— Start Excerpted text —
Re: Field for 'species' data?

Posted by Jack Krupansky <ja...@basetechnology.com>.
So, the immediate question is whether the value in the Solr source document 
has the full taxonomy path for the species, or just parts, and some external 
taxonomy definition must be consulted to "fill in" the rest of the hierarchy 
path for that species.

-- Jack Krupansky

-----Original Message----- 
From: Dan Bolser
Sent: Saturday, July 5, 2014 10:36 AM
To: solr-user@lucene.apache.org
Subject: Re: Field for 'species' data?

One requirement is that the hierarchical facet implementation marches
whatever the Drupal ApacheSolr module does with taxonomy terms.

The key thing is to add the taxonomy to the doc which only has one 'leaf'
term.
On 5 Jul 2014 15:01, "Jack Krupansky" <ja...@basetechnology.com> wrote:

> Focus on your data model and queries first, then you can decide on the
> implementation.
>
> Take a semi-complex example and manually break it down into field values
> and then write some queries, including filters, in English, that do the
> required navigation. Once you have a handle on what fields you need to
> populate, the analysis and processing details can be worked out.
>
> -- Jack Krupansky
>
> -----Original Message----- From: Dan Bolser
> Sent: Saturday, July 5, 2014 4:49 AM
> To: solr-user
> Subject: Re: Field for 'species' data?
— End Excerpted text —
— Start Records provided —
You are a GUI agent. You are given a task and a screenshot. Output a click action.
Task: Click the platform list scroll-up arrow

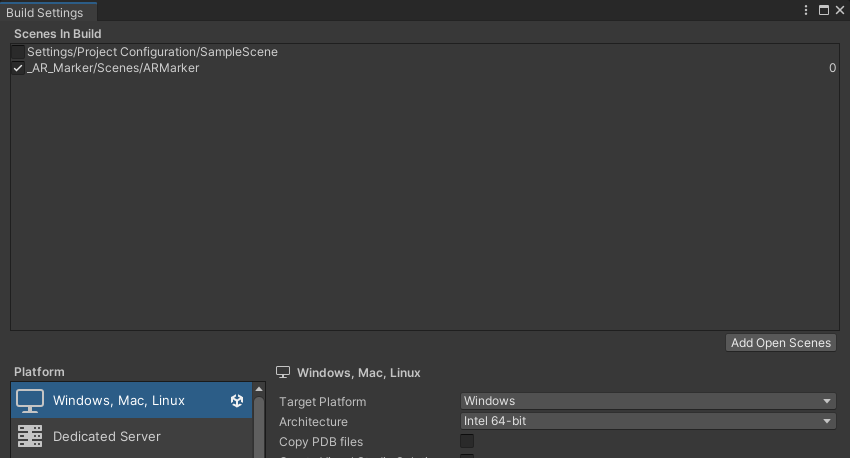point(259,388)
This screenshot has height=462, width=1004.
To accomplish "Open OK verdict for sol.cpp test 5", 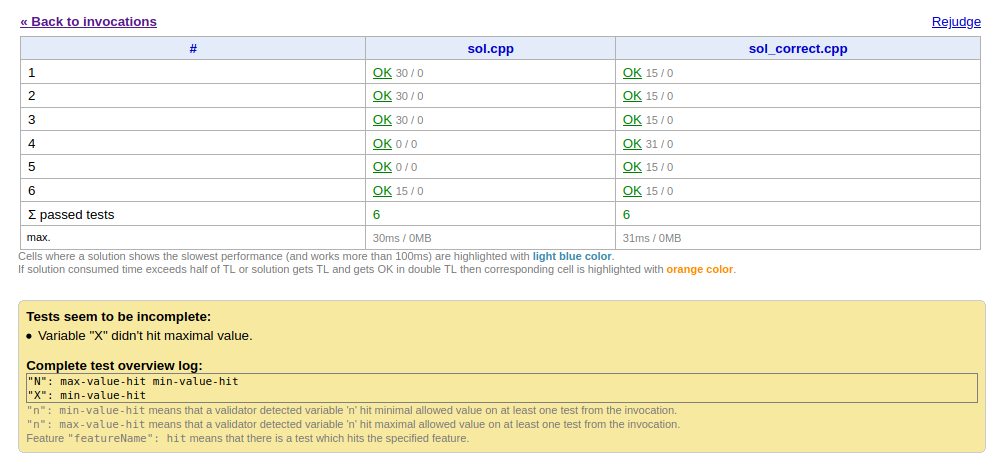I will pyautogui.click(x=382, y=167).
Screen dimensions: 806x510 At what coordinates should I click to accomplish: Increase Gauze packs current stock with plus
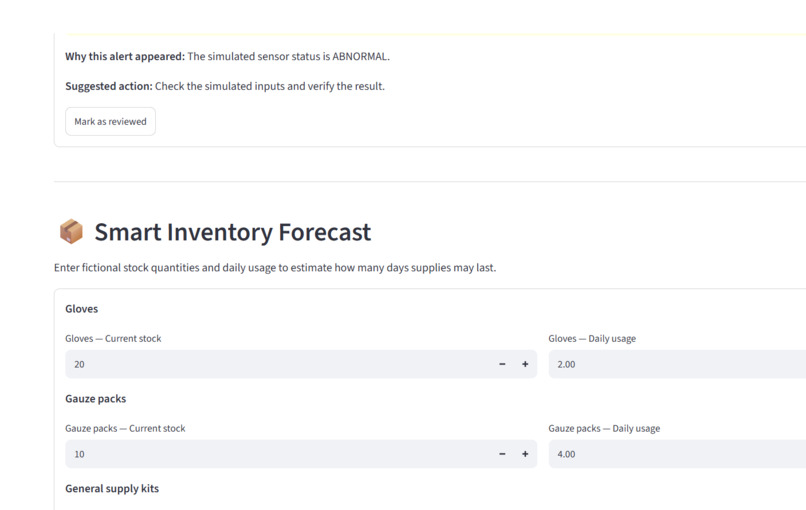[525, 454]
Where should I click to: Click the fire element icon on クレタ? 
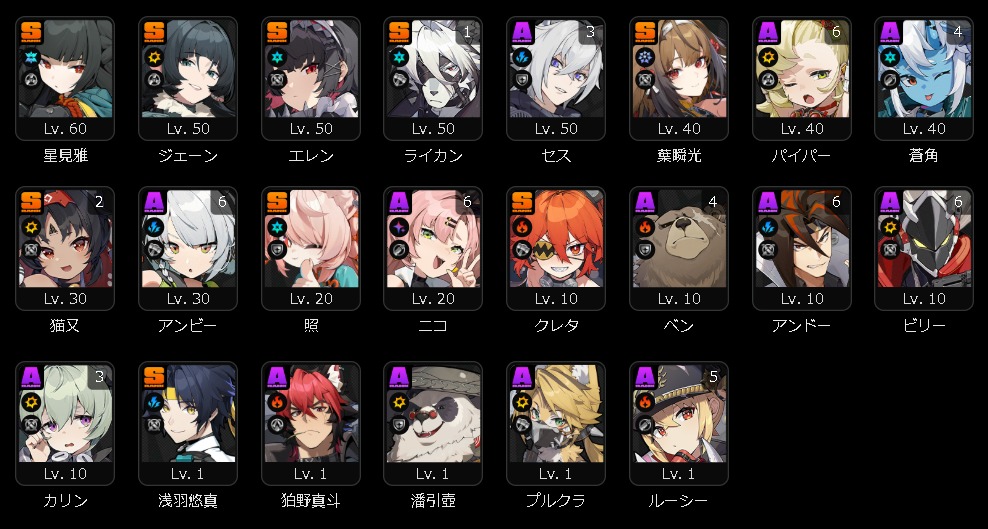[x=522, y=227]
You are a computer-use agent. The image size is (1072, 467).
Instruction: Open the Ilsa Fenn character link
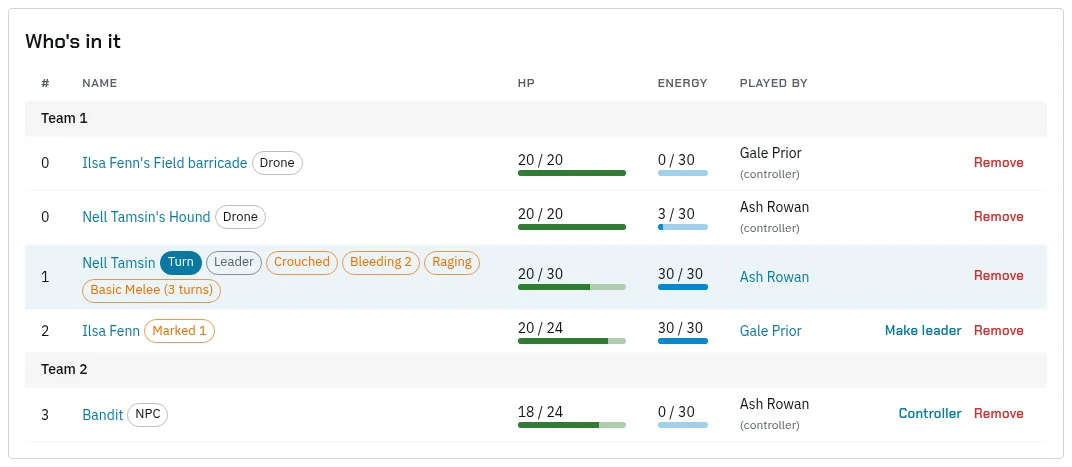click(x=111, y=331)
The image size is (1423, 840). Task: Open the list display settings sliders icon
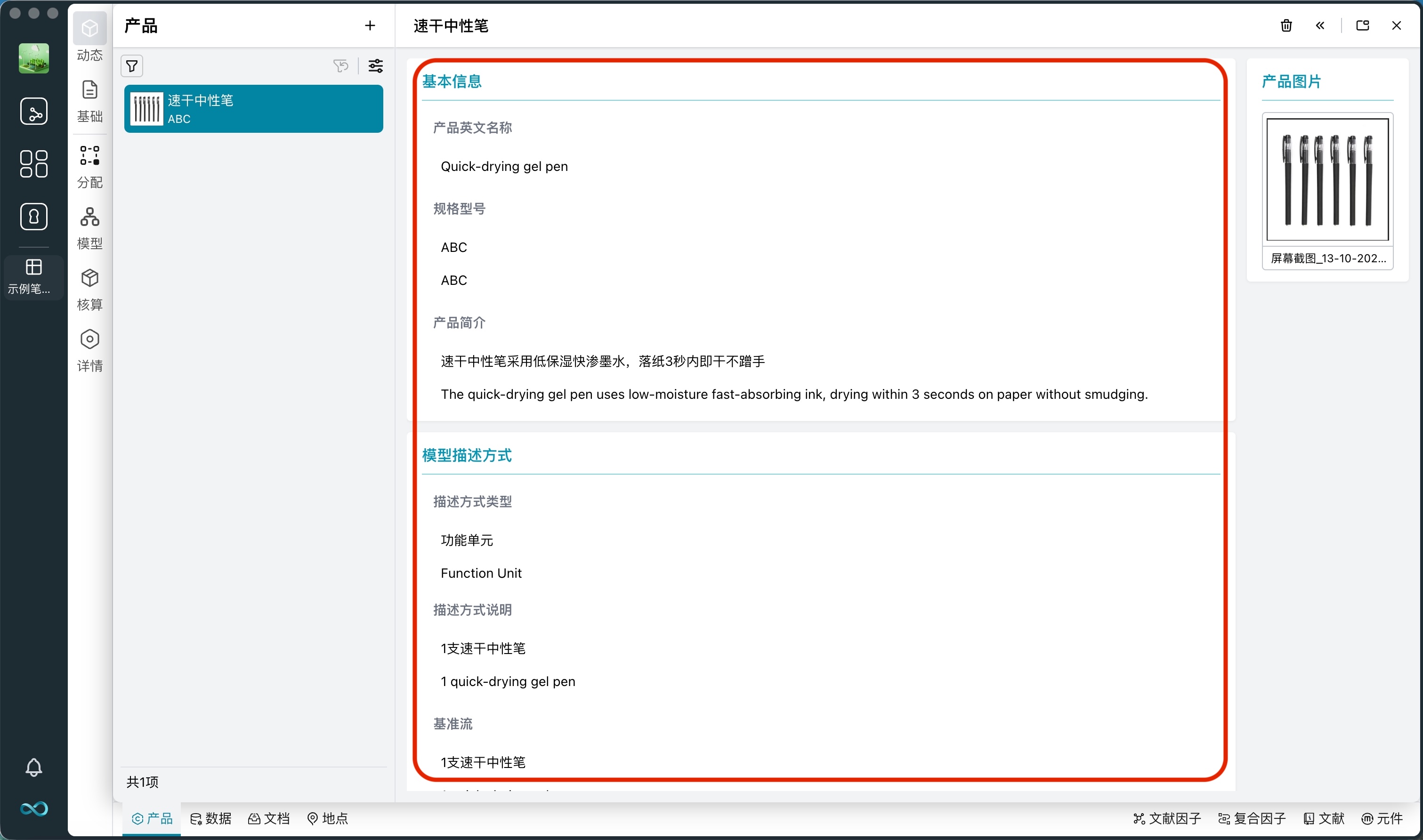click(x=375, y=66)
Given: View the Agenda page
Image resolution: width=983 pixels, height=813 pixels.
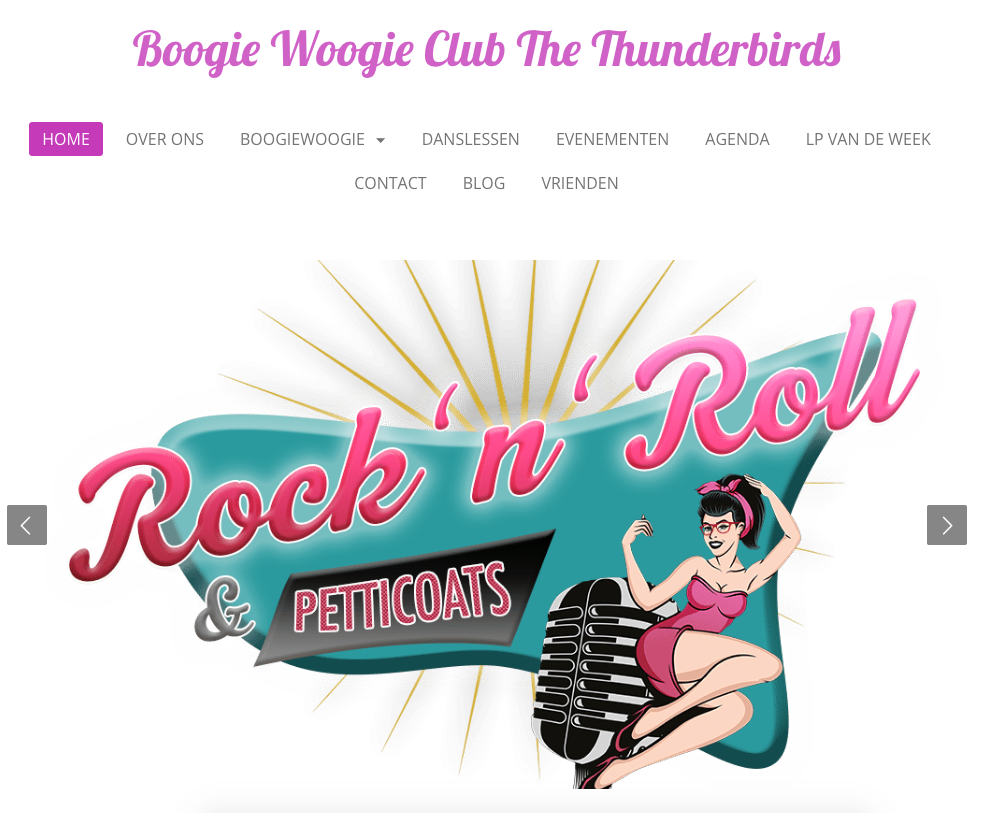Looking at the screenshot, I should point(737,139).
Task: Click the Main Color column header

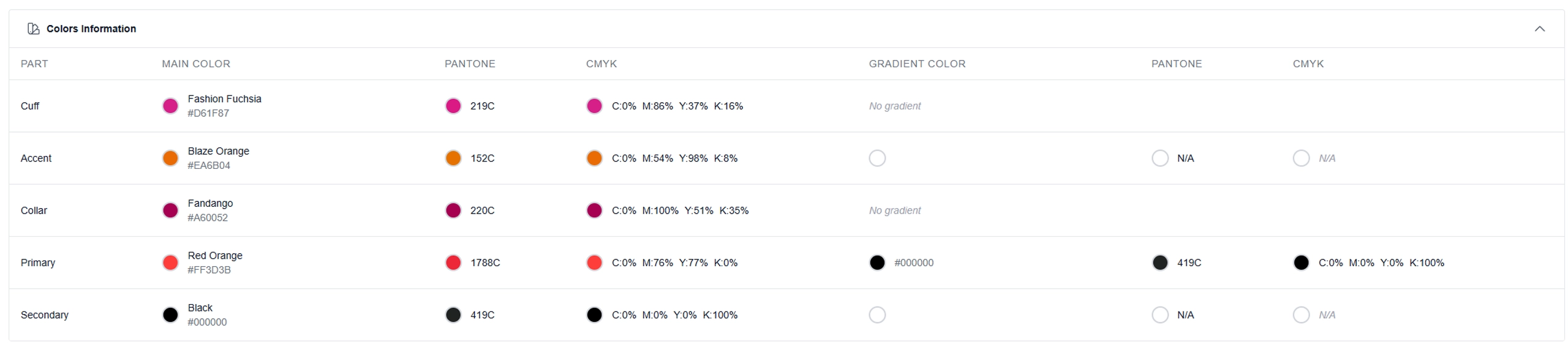Action: pos(196,64)

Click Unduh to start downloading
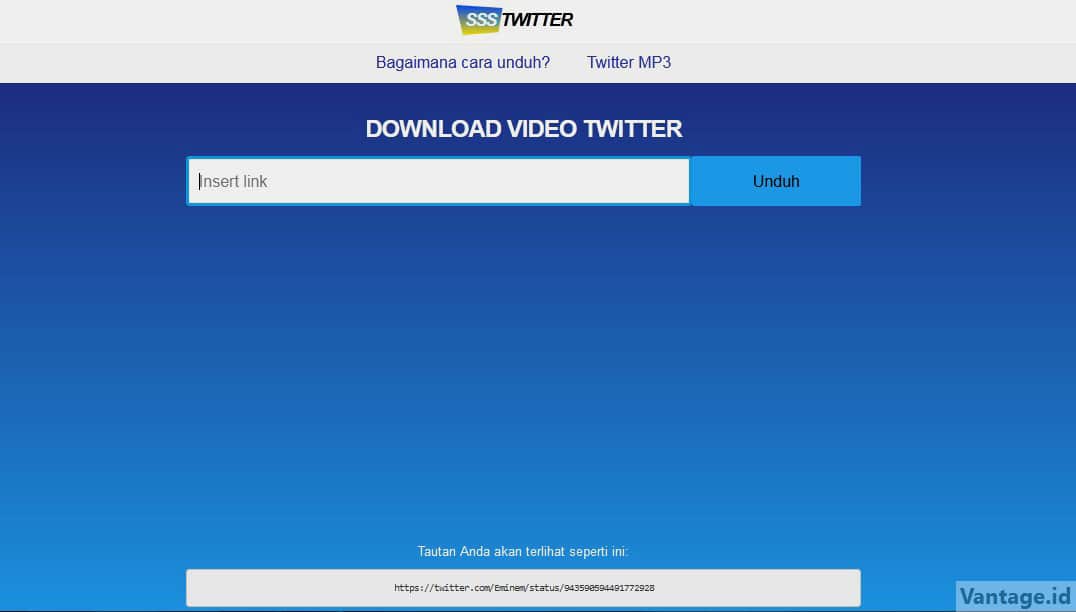pyautogui.click(x=775, y=181)
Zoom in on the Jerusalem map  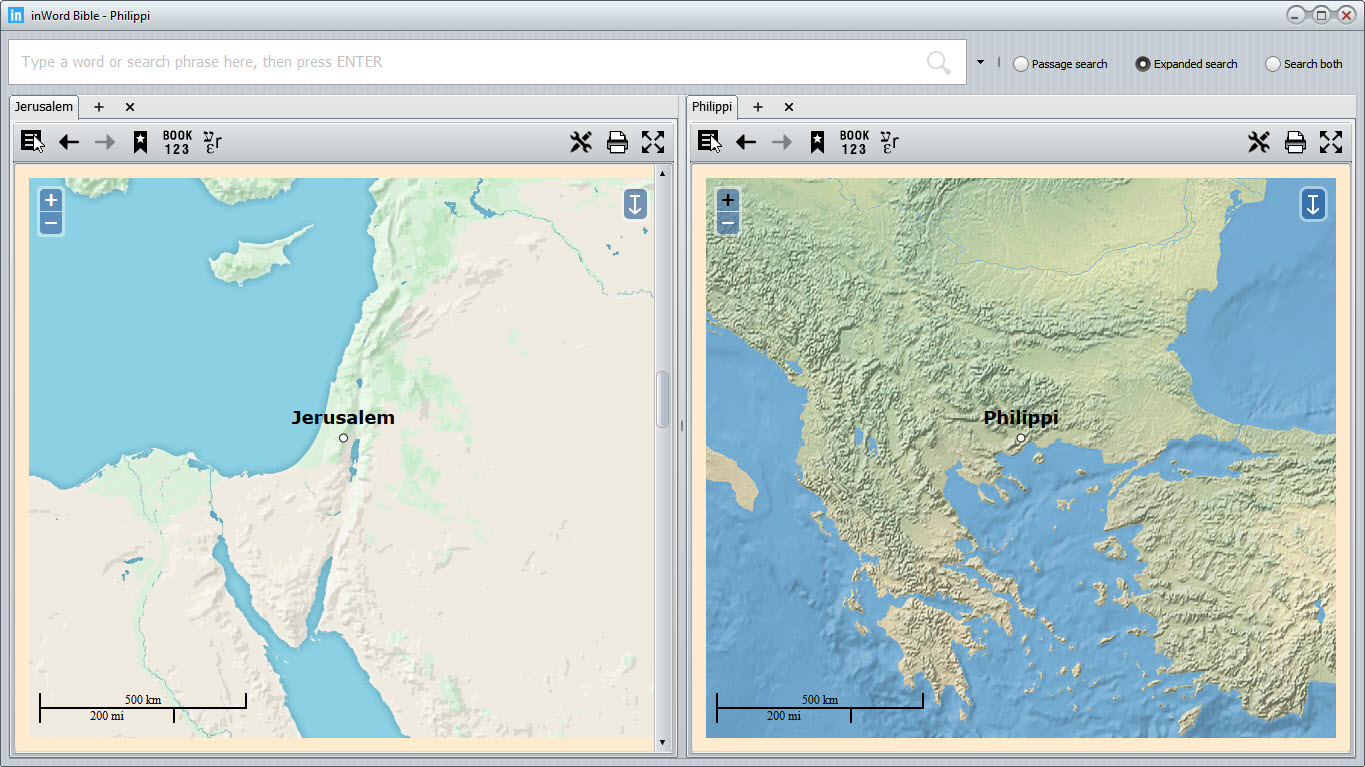coord(51,200)
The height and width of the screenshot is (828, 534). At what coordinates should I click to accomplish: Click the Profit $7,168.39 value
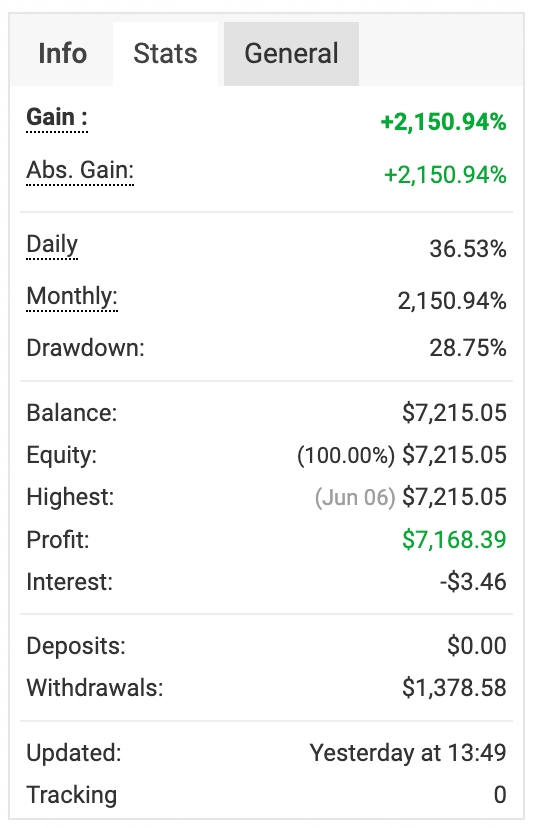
— End Records provided —
# Problem set:
1. Answer these questions about the mailing-list thread on species data:
(a) When was Dan Bolser's message to solr-user@lucene.apache.org sent?
(b) What does Jack Krupansky advise focusing on before deciding on the implementation?
(c) How many 'leaf' terms does the doc have, according to Dan Bolser?
2. Carry on the mailing-list thread on species data from its final line.

# Answers to the problems:
1.
(a) Saturday, July 5, 2014, at 10:36 AM.
(b) The data model and queries.
(c) One.

2.
>
> I'm super noob... Why choose to write it add a custom update request
> processor rather than an analysis pipeline?
>
> Cheers, Dan.
> On 5 Jul 2014 03:45, "Alexandre Rafalovitch" <ar...@gmail.com> wrote:
>
>  Do that with a custom update request processor.
>>
>> Just remember Solr is there to find things not to preserve structure. So
>> mangle your data until you can find it.
>>
>> Also check if SirenDB would fit your requirements if you want to encode
>> the
>> information as complex structure.
>>
>> Regards,
>>     Alex
>>
>>
> 


Re: Field for 'species' data?

Posted by Dan Bolser <db...@gmail.com>.
One requirement is that the hierarchical facet implementation marches
whatever the Drupal ApacheSolr module does with taxonomy terms.

The key thing is to add the taxonomy to the doc which only has one 'leaf'
term.
On 5 Jul 2014 15:01, "Jack Krupansky" <ja...@basetechnology.com> wrote:

> Focus on your data model and queries first, then you can decide on the
> implementation.
>
> Take a semi-complex example and manually break it down into field values
> and then write some queries, including filters, in English, that do the
> required navigation. Once you have a handle on what fields you need to
> populate, the analysis and processing details can be worked out.
>
> -- Jack Krupansky
>
> -----Original Message----- From: Dan Bolser
> Sent: Saturday, July 5, 2014 4:49 AM
> To: solr-user
> Subject: Re: Field for 'species' data?
>
> I'm super noob... Why choose to write it add a custom update request
> processor rather than an analysis pipeline?
>
> Cheers, Dan.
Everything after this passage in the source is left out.